Thirty seconds later, the main door to the street boomed like a distant firing squad.

Janusz paced the flat, cursing; running the last hour’s dramat through his head on a continuous loop. Half an hour later he still couldn’t make any sense of it: what right did she have to be jealous when she was the one sleeping with another man? The fact that man was her husband didn’t make it any easier. No! Being able to picture that rat-faced Cockney screwing her made it a thousand times worse.

With an effort of will, he pushed Kasia to the back of his mind, threw himself onto the sofa and drank a glass of red wine in a single draught. He took the snap of Weronika, the one of her in the fur coat, out of his wallet. Something about this girl, her innocent beauty, and yes, okay, the way she reminded him of Iza, had got under his skin, made him preoccupied with finding her. Naprawde, it was even worse than that, he realised with an embarrassed grimace: he wanted to rescue her.

He went to turn off the oven, and after a moment’s hesitation, scraped the roast potatoes into the bin: once cooled you could never recapture their crust.

Leaving the block’s front door between the stone columns that flanked the entrance, Janusz noticed that a new ‘For Sale’ sign had sprouted overhead. Oskar said that if he sold up and bought a place further out he could pocket a couple of hundred grand, easy. But why would he want to live in some benighted suburb like Enfield?

When he left Highbury Mansions, it would be wearing an oak overcoat, as his father used to say – God rest his soul.

As usual, he took the shortest route to the tube, straight across the southern section of the darkened Fields, feeling the dew from the grass creeping into his shoes. Halfway across, without breaking his stride, he glanced backwards – there had been a spate of muggings here recently. All clear. But as his gaze swung forward again, he discovered that a big, heavyset man, almost as tall as him, had materialised on the pavement at the edge of the Fields, twenty-five, thirty metres ahead.

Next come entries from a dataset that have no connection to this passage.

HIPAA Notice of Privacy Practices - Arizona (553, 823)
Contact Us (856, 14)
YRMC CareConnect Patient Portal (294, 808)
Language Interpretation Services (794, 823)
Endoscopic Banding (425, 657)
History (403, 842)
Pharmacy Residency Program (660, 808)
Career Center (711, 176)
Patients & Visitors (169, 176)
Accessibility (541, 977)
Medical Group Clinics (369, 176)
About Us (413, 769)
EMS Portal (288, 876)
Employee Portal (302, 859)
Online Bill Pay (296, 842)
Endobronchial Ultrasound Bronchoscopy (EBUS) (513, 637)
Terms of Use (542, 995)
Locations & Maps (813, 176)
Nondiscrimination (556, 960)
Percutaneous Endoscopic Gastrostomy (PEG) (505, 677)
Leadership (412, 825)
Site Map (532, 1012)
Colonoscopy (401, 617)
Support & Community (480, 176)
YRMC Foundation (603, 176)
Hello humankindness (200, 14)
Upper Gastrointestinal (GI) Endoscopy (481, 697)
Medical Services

He must have just stepped out of a parked car, but if so, why hadn’t Janusz heard the distinctive clunk of a car door? He kept his gaze locked on the bulky figure, clad in an expensive-looking parka jacket, strolling through the pools of orange thrown by the street lights, until finally, the guy disappeared out of sight behind the Leisure Centre.

Janusz couldn’t fathom what it was about the man that had caught his attention – he certainly didn’t look like a mugger. All he could say was there was something about him that looked indefinably out of place.